Proclamation to the Belgians, June 17, 1815.

"To the Belgians and the inhabitants on the left bank of the Rhine: The ephemeral success of my enemies detached you for a moment from my empire. In my exile, upon a rock in the sea, I heard your complaint; the God of Battles has decided the fate of your beautiful provinces; Napoleon is among you; you are worthy to be Frenchmen. Rise in a body; join my invincible phalanxes to exterminate the remainder of these barbarians, who are your enemies and mine; they fly, with rage and despair in their hearts."


Napoleon's Proclamation to the French People on His Second Abdication, June 22, 1815.

"Frenchmen: In commencing war for the national independence, I relied on the union of all efforts, of all wills, and the concurrence of all the national authorities. I had reason to hope for success, and I braved all the declarations of the powers against me. Circumstances appear to me changed. I offer myself a sacrifice to the hatred of the enemies of France. May they prove sincere in their declarations, and really have directed them only against my power.

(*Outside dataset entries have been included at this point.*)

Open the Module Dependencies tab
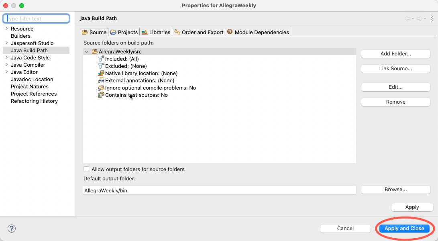Image resolution: width=438 pixels, height=241 pixels. coord(258,32)
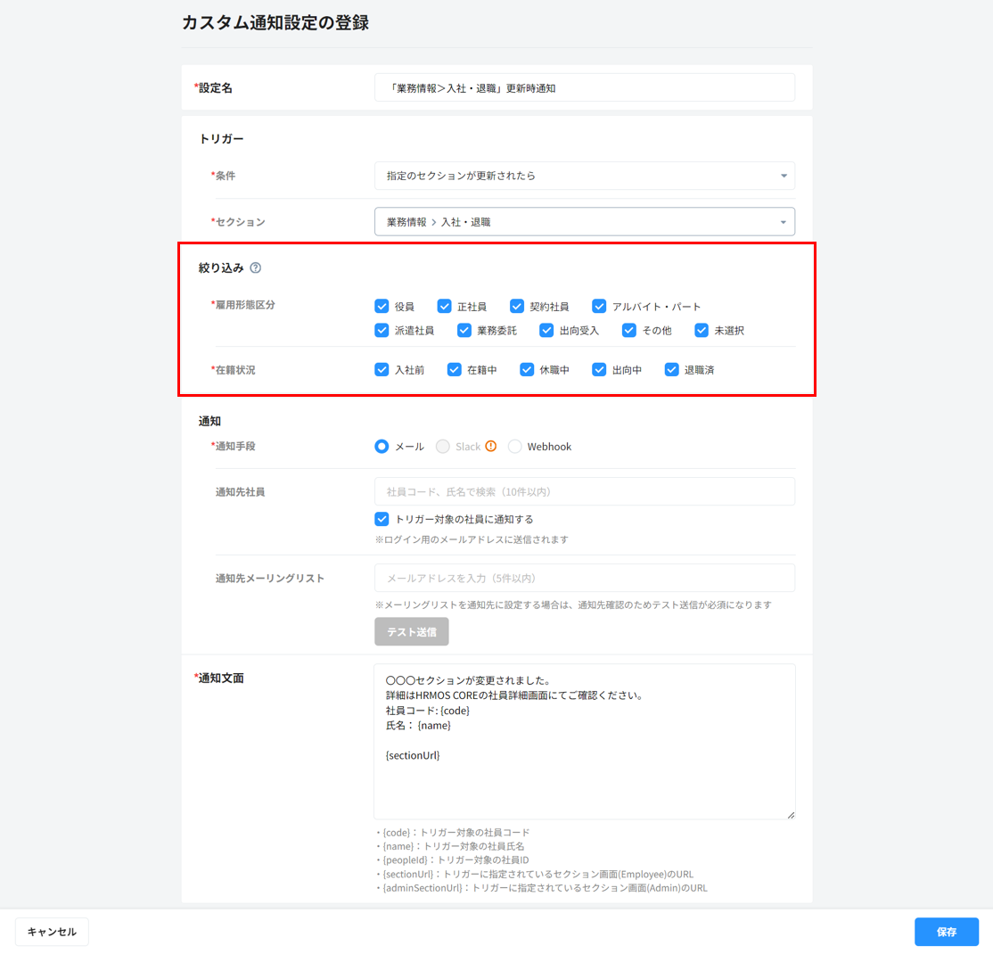Click the orange warning icon next to Slack
This screenshot has width=993, height=954.
coord(490,447)
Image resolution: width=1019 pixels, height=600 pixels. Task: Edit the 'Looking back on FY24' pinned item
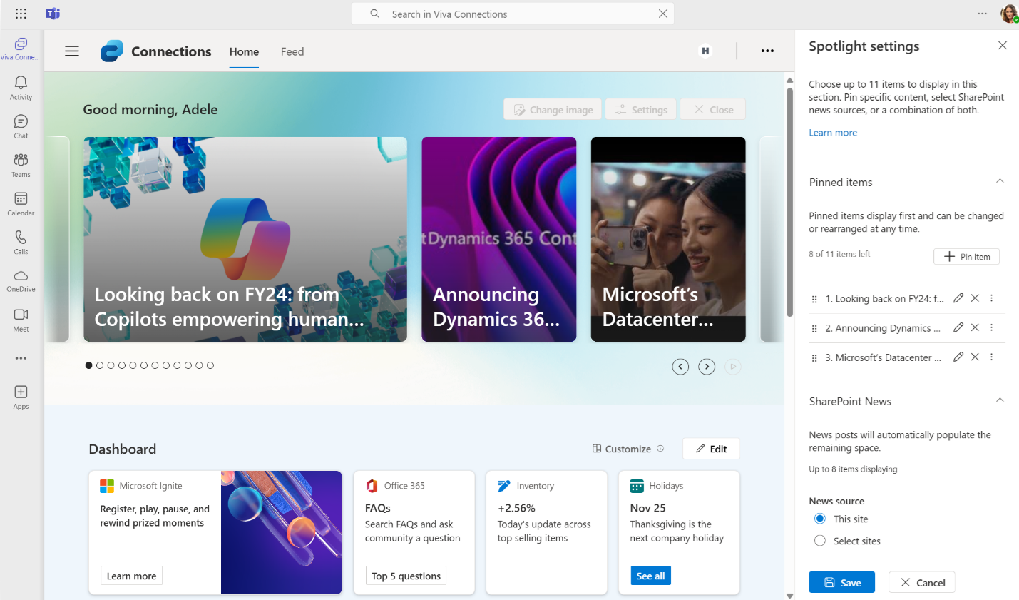(958, 298)
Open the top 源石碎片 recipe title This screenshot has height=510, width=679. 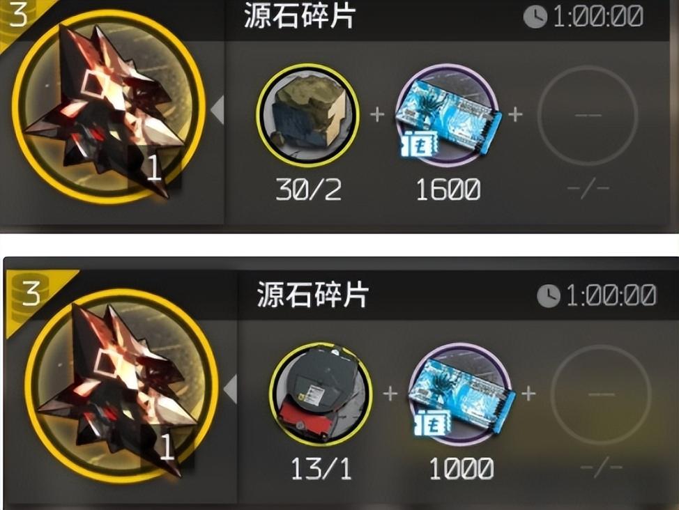click(x=300, y=16)
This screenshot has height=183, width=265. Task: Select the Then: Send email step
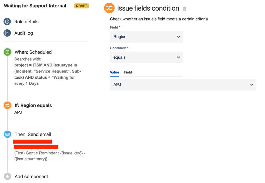coord(33,134)
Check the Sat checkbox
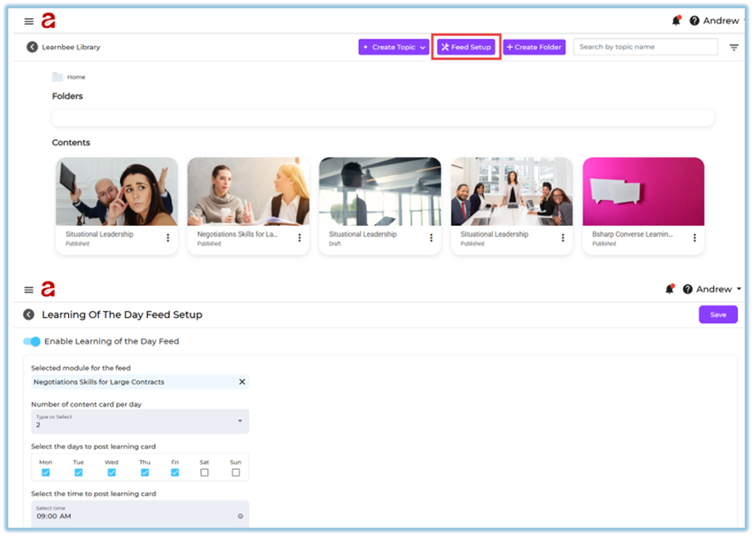 tap(205, 472)
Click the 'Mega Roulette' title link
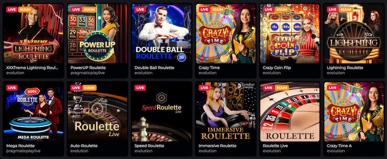This screenshot has width=387, height=159. tap(21, 146)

My political life is terminated, and I proclaim my son, under the title of Napoleon II., Emperor of the French. The present ministers will provisionally form the council of the Government. The interest which I take in my son induces me to invite the chambers to form, without delay, the regency by a law. Unite all for the public safety that you may continue an independent nation."


Bonaparte's Protest, Written on Board the Bellerophon, August 4, 1815.

"I hereby solemnly protest, before God and man, against the injustice offered me, and the violation of my most sacred rights, in forcibly disposing of my person and my liberty. I came freely on board of the Bellerophon; I am not a prisoner; I am the guest of England. I was, indeed, instigated to come on board by the captain, who told me that he had been directed by his Government to receive me and my suite, and conduct me to England, if agreeable to my wishes. I presented myself in good faith, with the view of claiming the protection of the English laws. As soon as I had reached the deck of the Bellerophon, I considered myself in the home and on the hearth of the British people.

"If it was the intention of Government, in giving orders to the captain of the Bellerophon to receive me and my suite, merely to entrap me, it has forfeited its honor and sullied its flag.

"If this act be consummated, it will be useless for the English to talk to Europe of their integrity, their laws, and their liberty. British good faith will have been lost in the hospitality of the Bellerophon.

"I appeal to history,—it will say that an enemy, who made war for twenty years upon the English people, came voluntarily, in his misfortunes, to seek an asylum under their laws. What more striking proof could he give of his esteem and his confidence? But what return did England make for so magnanimous an act? They pretended to hold out a friendly hand to this enemy; and when he delivered himself up in good faith, they sacrificed him."